[start of Data listing]

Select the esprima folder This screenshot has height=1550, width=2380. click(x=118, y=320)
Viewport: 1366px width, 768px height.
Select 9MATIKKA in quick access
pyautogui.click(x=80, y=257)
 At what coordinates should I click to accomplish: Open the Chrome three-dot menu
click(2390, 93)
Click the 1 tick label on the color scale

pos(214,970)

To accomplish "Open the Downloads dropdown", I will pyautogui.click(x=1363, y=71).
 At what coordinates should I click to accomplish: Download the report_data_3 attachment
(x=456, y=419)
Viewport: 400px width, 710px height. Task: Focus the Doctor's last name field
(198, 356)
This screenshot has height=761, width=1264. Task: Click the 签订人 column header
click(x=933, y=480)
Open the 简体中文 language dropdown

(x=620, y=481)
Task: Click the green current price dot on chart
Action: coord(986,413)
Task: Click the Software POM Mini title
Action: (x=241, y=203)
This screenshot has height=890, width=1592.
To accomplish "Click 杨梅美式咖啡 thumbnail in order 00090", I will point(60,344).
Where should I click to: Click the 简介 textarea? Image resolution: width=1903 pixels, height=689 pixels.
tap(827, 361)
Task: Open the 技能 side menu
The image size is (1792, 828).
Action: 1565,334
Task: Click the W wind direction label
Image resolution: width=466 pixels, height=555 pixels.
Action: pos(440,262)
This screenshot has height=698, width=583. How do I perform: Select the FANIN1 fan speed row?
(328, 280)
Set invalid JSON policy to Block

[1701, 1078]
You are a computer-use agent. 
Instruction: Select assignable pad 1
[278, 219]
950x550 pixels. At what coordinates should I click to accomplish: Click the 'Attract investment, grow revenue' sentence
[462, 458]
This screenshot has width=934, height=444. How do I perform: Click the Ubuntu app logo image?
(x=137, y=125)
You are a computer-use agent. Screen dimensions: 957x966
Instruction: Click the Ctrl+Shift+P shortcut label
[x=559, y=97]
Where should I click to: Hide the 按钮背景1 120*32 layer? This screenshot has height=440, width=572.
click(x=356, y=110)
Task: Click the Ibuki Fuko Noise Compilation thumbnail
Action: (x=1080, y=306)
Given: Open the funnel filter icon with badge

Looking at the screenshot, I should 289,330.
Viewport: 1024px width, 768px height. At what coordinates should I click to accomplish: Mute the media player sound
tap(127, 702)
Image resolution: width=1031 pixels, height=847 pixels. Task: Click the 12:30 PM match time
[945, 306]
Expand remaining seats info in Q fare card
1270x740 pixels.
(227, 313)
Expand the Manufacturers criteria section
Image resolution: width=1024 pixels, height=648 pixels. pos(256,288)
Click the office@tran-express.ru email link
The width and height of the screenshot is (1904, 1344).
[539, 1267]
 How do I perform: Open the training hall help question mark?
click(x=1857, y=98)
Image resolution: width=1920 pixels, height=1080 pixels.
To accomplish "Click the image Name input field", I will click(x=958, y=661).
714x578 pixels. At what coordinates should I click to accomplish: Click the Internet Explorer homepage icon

[end of Data listing]

Can you extract every line of the data above that contains the string "Viewport"?

Viewport: 1366px width, 768px height.
Viewport: 400px width, 710px height. Task: Focus the Doctor's last name field
Viewport: 1024px width, 768px height. At what coordinates should I click to accomplish: Mute the media player sound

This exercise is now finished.